Because it's patently obvious they don't. The one thing you did provide ( assuming it's correct ) is a list that is wildly in opposition to your own premise. Incest and probably 25-29 are the only categories that sit in their proper place, when arranged by the average number of views they get. Everything else is a clusterfuck jumble that in no way corresponds to the number of views those categories get.

For your premise to have even the slightest hint of plausibility, the number of stories released would need to at least resemble the view rankings, and they don't.

What it looks like is the sort of distribution that would emerge if someone is methodically making their way through the queue by date.

Incest is well known to get more views, votes, and everything else than any other category. Writers are going to gravitate toward where the "money" is.

Erotic Couplings is a catch-all that gets lots of stories that don't fit anywhere else, meaning it gets way more stories than the view return would otherwise dictate.

Gay Male gets anything that has the slightest hint of M/M contact, because putting it anywhere else virtually assures low scores and nasty commentary, boosting the number of stories relative to the numbers they'll get.

I frankly don't have enough experience with BDSM to make a call there.

Sci-Fi & Fantasy is dominated by multi-part stories even more than most categories, and they tend to have more parts. Thus they're cranking out far more installments than the numbers would otherwise dictate.

Jumping down to Anal, a lot of people ignore it despite its high view tier because the category is very limiting, and hitting the balance of realism while simultaneously avoiding gross-out that yields the big numbers requires some skill.

I appreciate you taking the time to explain all of that. Everything you said makes sense, and I can see now where the issue was and how I was wrong.

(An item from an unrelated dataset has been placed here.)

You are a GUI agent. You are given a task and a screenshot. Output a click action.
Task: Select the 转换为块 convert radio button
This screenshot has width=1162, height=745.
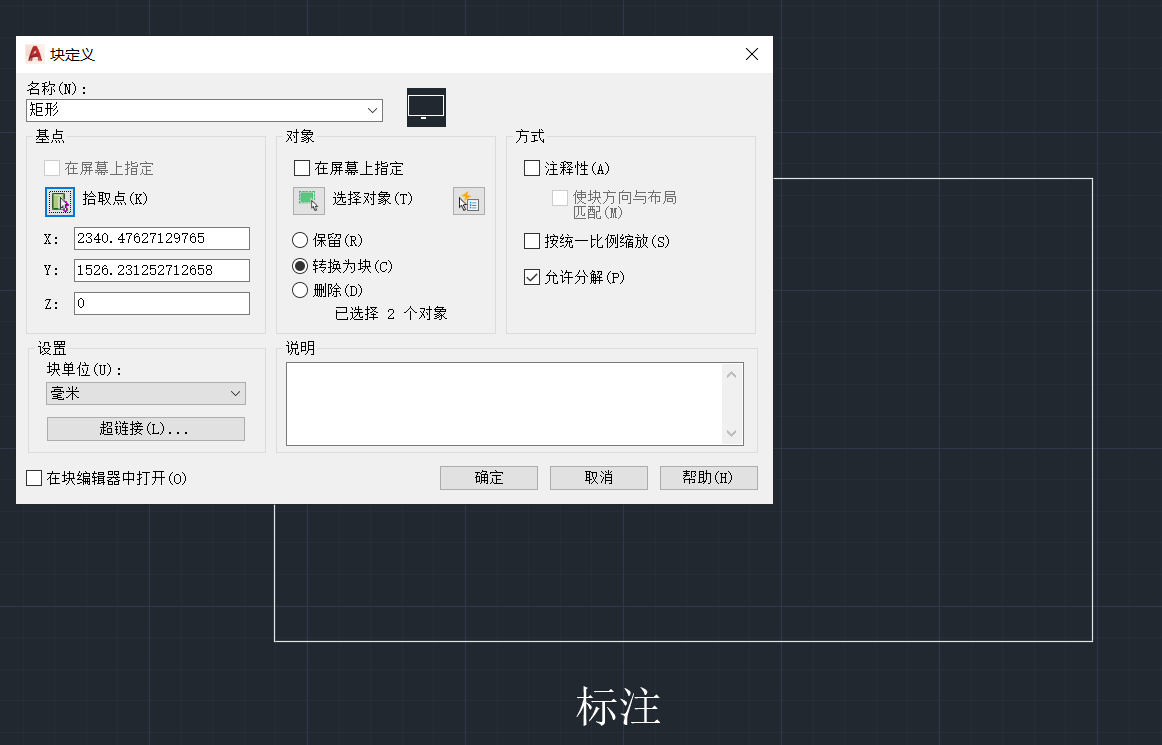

Not only was I incorrect statistically, but I also made an arrogant assumption that other authors wouldn’t write certain erotic categories unless they were personally into them. I’m not sure why I jumped to that conclusion, as I’m usually self-aware enough to recognize that people have very different motivations for what they create. If someone simply enjoys writing within the erotica genre, the specific topic may not matter to them at all.

Truthfully, I wouldn’t classify myself as an erotica writer. I mainly write comedy and participate in other online writing communities. I originally joined this site just to share a few erotic-adjacent comedic pieces of mine. Then I started to read through all the threads about the issues people were running into, and it triggered my pathological need to help.

Unfortunately, I sometimes get ahead of myself and end up making things worse. I consider it to be one of the "many problems" I have, as someone else aptly put it.

I apologize to everyone for the asinine assumptions in my original post. If I could, I’d delete the thread altogether. I hope I didn’t offend anyone too much, that “Literotica is full of MF’s” line was purely meant as a joke, nothing more.

Thanks again for setting the record straight.
 
Over the past two and a half years, I've published in twelve or thirteen categories. Almost all my stories have been approved within a few hours - including T/I, EC, R&E and even Chain Stories. "Too Cold Not to Fuck" (with 190k views in T/&) wasn't approved any faster than "The Countesses of Tannensdal" (which took months to reach 1k views in EH).

This has been my experience as well. I’ve had chapters in my series, which average between 1400-3000 views after a week, approved within 20 minutes. I think it comes down largely as to when I hit publish more than anything else. I know if I get finished editing and hit publish right before noon, I usually have it ready to publish by bedtime.

Best I ever did was getting on a plane for work - hit publish while we were boarding and it was through and ready to launch by the time we took off.

I think a lot of this stuff is completely random, based on when laurel is doing her thing.